Delete
- Remove the CA you want to delete from any auto-enrollment settings, policies, or workflows that are used to issue or revoke certificates from that CA.
- Check for any unrevoked and unexpired certificates that may have been deleted from the AppViewX inventory by running a CA discovery to get all the valid certificates issued by that CA for revocation.
You can delete a root CA or a subordinate CA (PKIaaS or external). Once the CA has been deleted, no new certificates can be issued from this CA and no new CRLs will be generated.
To delete CA:
-
Go to
(Menu) icon > PKI+ > CA
Inventory.
The CA Inventory page appears. - Select the check box against the CA you want to delete.
-
Click Actions and select Delete from the dropdown menu.
Note:
- If you are deleting a subordinate CA and if there are valid certificates issued by the CA, then you get a message that you must first revoke the certificates and the CA certificate before deleting the CA. The revocation of certificates is permanent and not reversible. Click Continue to view the certificates that will be revoked. Click Revoke and Delete CA.

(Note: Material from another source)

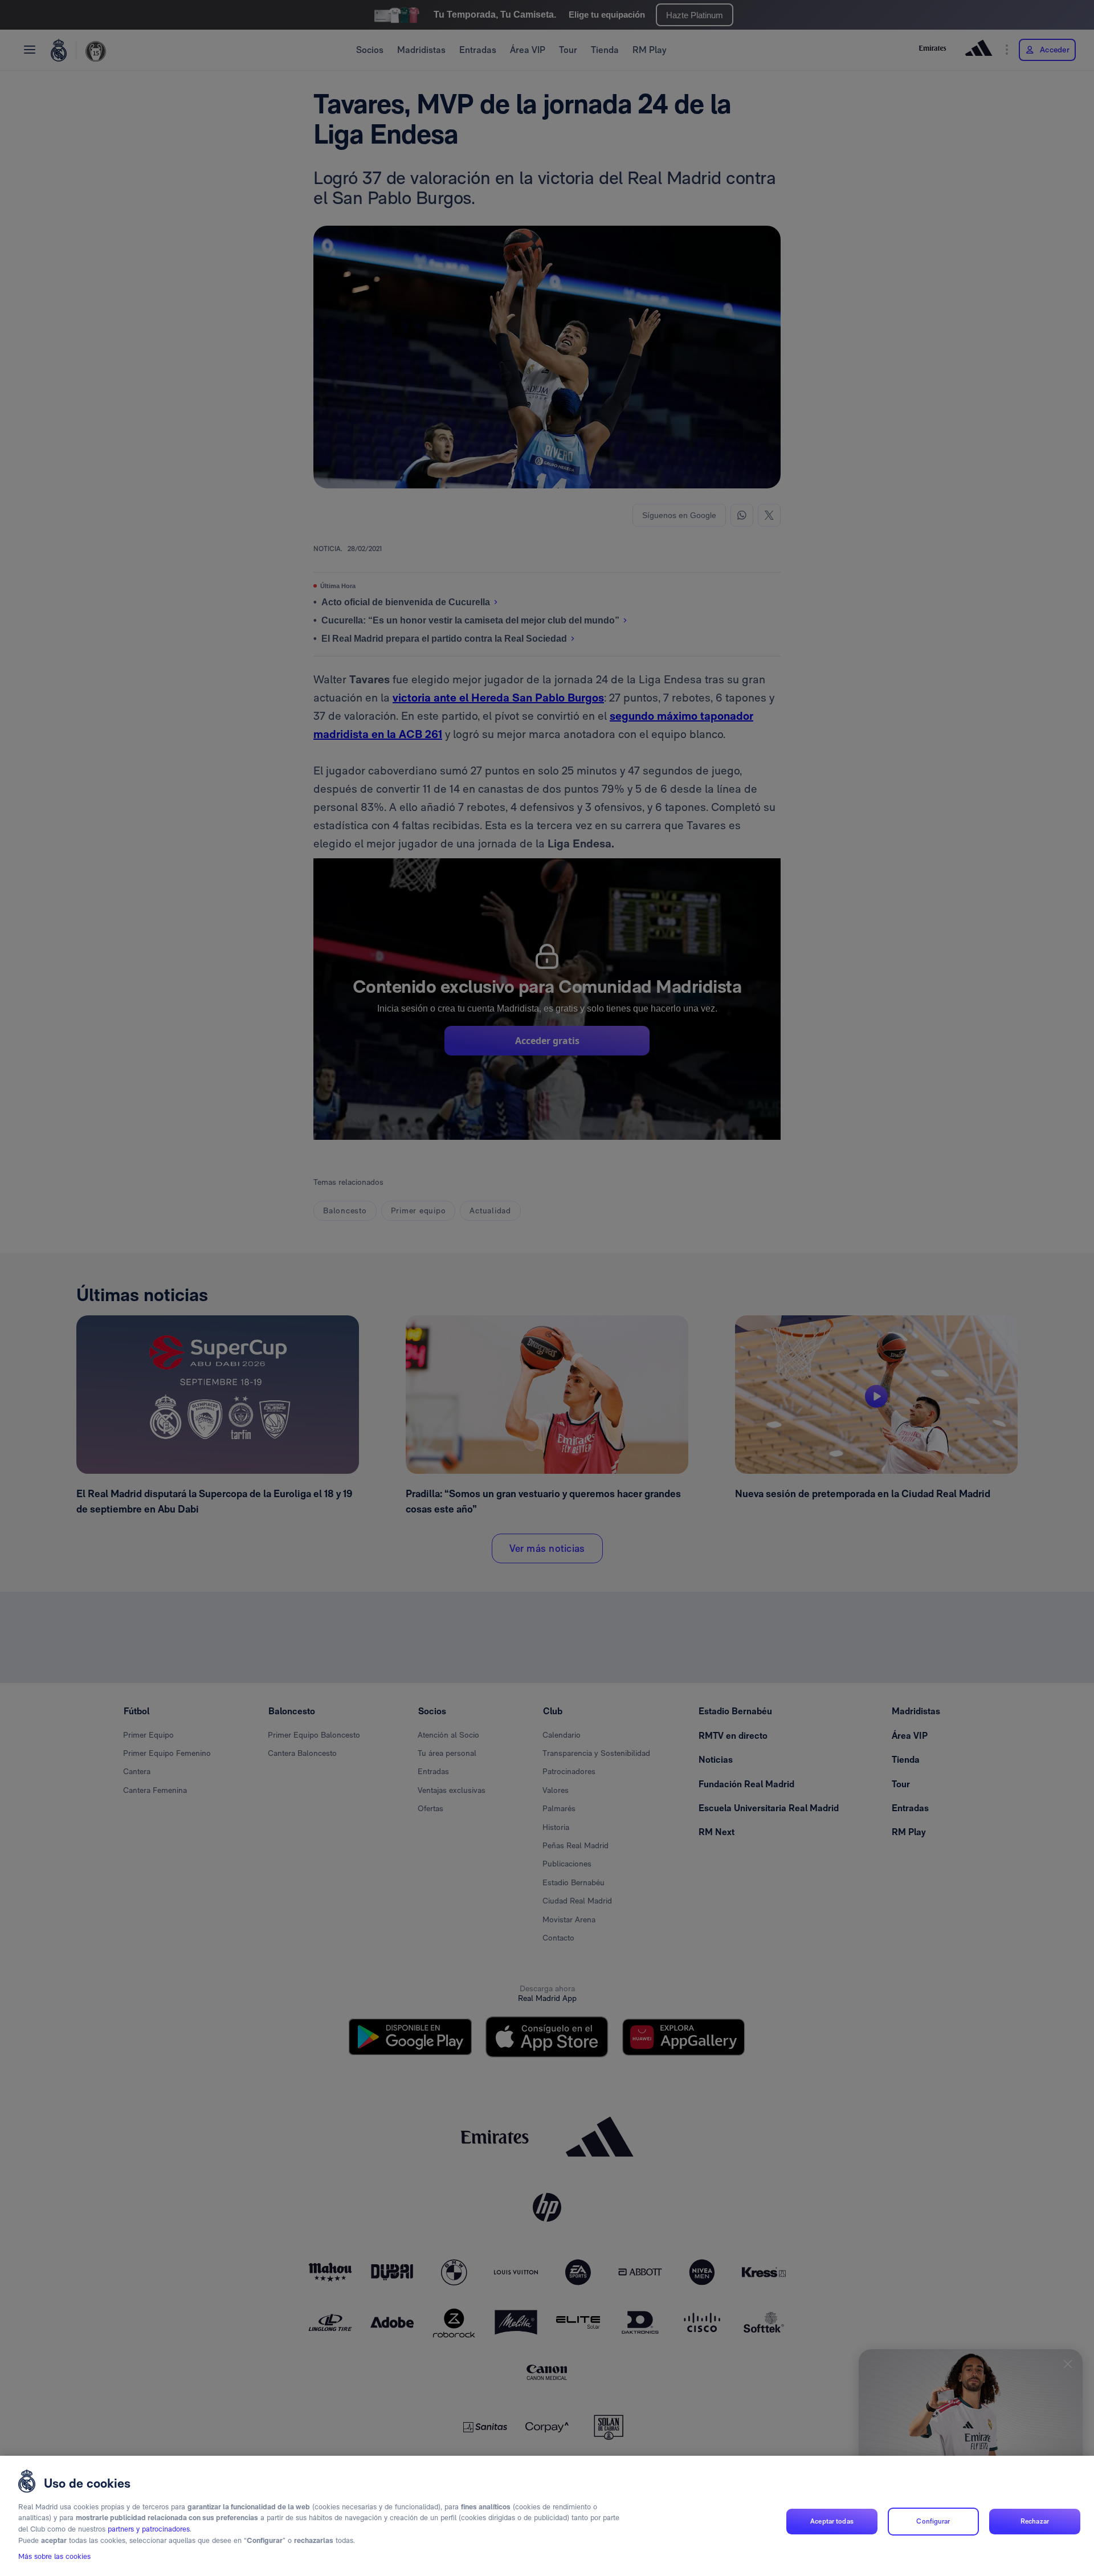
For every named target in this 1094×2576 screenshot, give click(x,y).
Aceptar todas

- If the CA has no active certificates, then the delete workflow is triggered.
The approval status of the CA changes to Delete - Approval Pending. If you want to abort the action, then click Abort.
-
An email from AppViewX PKIaaS for approval is sent to all active custodians.
Approval can
be done either via email or by clicking the
(Notification Center) on the top right-hand-corner of the page.
Once the approval meets the quorum value, the approval status
of the CA changes to Delete - Approved and the status changes to
Deleted. If the request is rejected, then the approval status of the CA
changes to Delete - Rejected. Click Resubmit if the action fails
for any reason.
A message that the operation is performed successfully appears.Note:- If deletion fails, reach out to [email protected].
- You can view all the deleted CAs by selecting Deleted option from Filter by Status.